Betrachtet man das derzeitige Weltgeschehen und die politischen Debatten, stößt man unweigerlich auf die Themen Exil und Migration. Doch so aktuell diese beiden Begriffe erscheinen mögen, beschreiben sie bei genauer Betrachtung Phänomene, die bereits seit langer Zeit den Weg und die Geschichte der Menschen begleitet haben. Die Anfang Dezember am Deutschen Historischen Institut Paris veranstaltete Tagung „L’exil et ses ressources: Une discussion entre Moyen Âge et époque contemporaine“ setzte es sich zum Ziel, das Phänomen „Exil“ aus einer epochenübergreifenden, internationalen sowie interdisziplinären Perspektive heraus zu betrachten. Basierend auf dem Projekt „Images and Words in Exile. Avignon and Italy during the First Half of the Fourteenth-Century“ des Kunsthistorischen Instituts in Florenz sowie den Publikationen des unter der Leitung von Alexis Nouss stehenden und zeithistorisch orientierten Lehrstuhls „Exil et migration“ sollte die Tagung eine Diskussion zwischen Spezialisten verschiedener Disziplinen und Epochen ermöglichen.
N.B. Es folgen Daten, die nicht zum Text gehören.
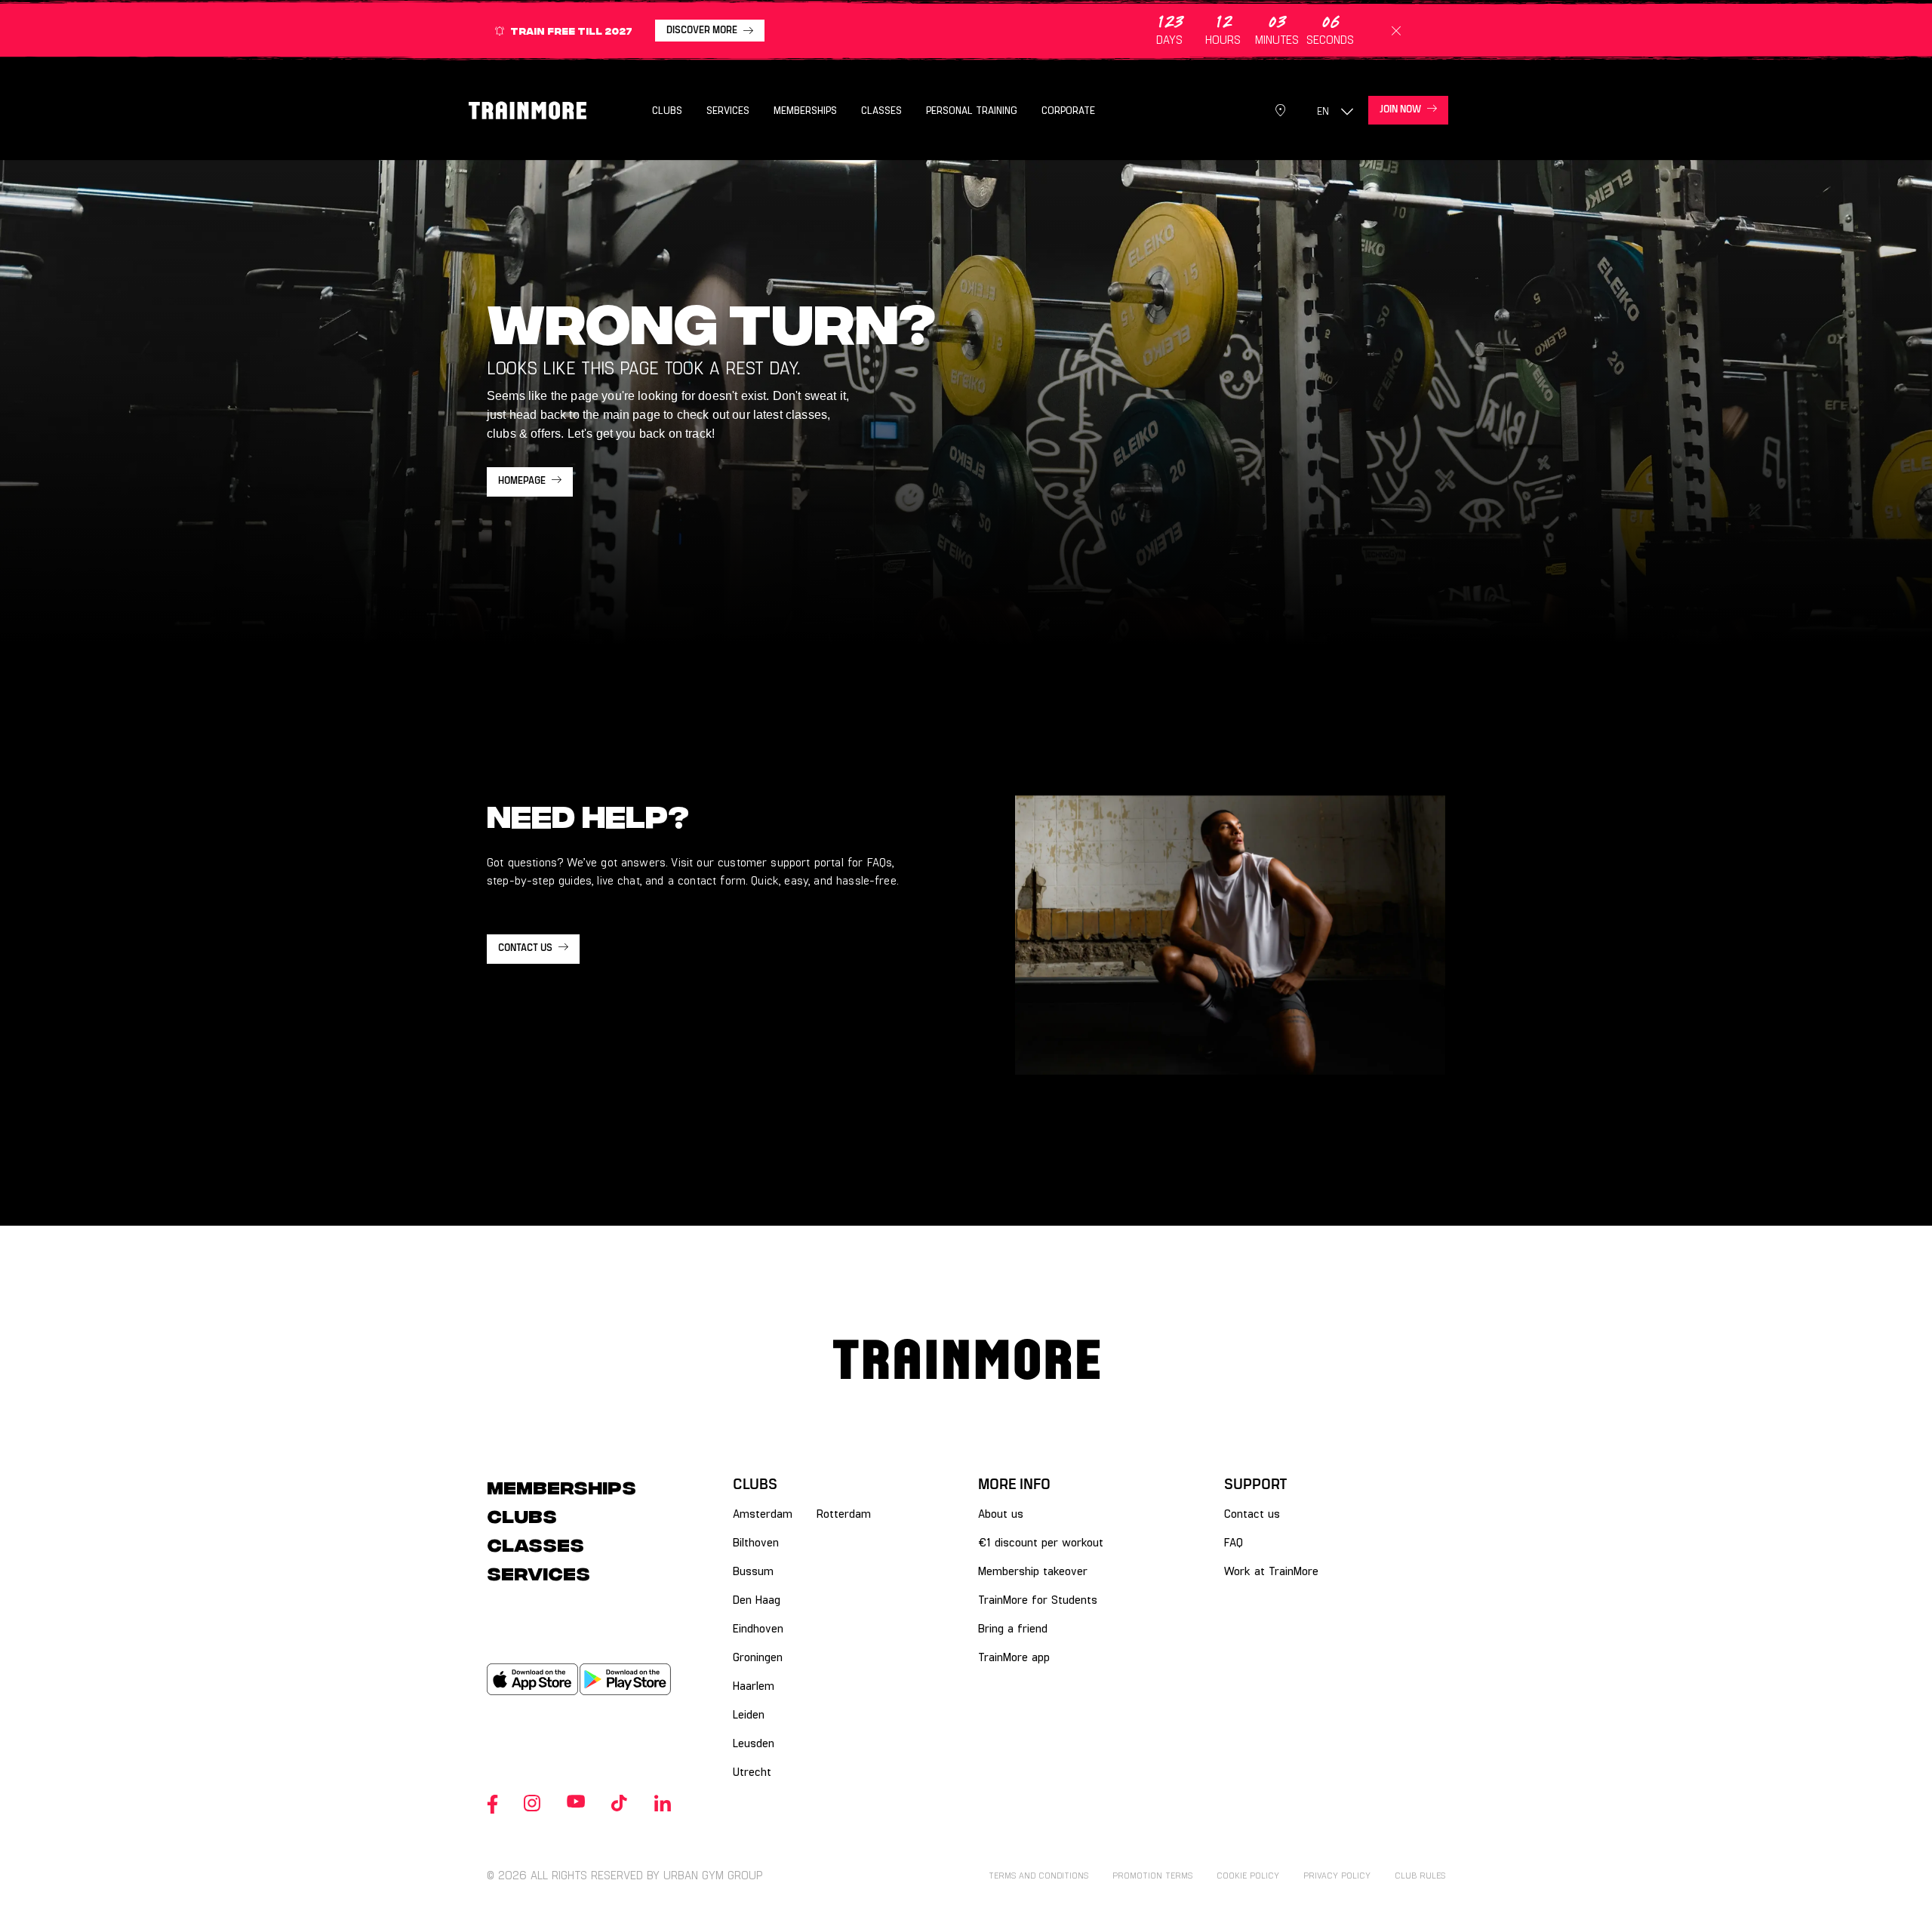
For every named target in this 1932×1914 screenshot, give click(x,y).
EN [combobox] (1323, 110)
Die Organisatorinnen Elisa Brilli (University of Toronto / Universität Zürich), Laura Fenelli (Kent State University, Florence Program) und Vanina Kopp (Deutsches Historisches Institut Paris) wollten so eine Möglichkeit schaffen, gemeinsame Betrachtungsweisen sowie die Beziehungen zwischen Exil und Individualisierung bzw. zwischen Exil, kultureller Mobilität und kreativen Schöpfungsprozessen erarbeiten zu können.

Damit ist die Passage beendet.